### MATERIAL FOR THIS EXERCISE
────────────────────────────────────────

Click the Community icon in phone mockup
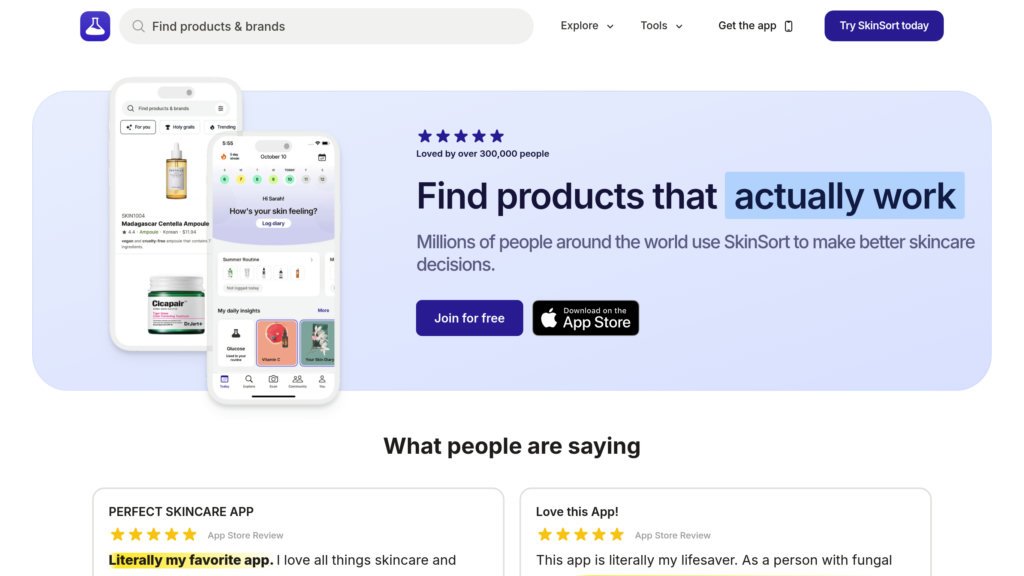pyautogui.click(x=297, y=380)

────────────────────────────────────────

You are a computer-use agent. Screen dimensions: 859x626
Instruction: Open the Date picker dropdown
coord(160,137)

────────────────────────────────────────

### THE REQUEST
Copy out every line of the records above that contains the string "icon". Case counts.

### THE COMPLETED TASK
Click the Community icon in phone mockup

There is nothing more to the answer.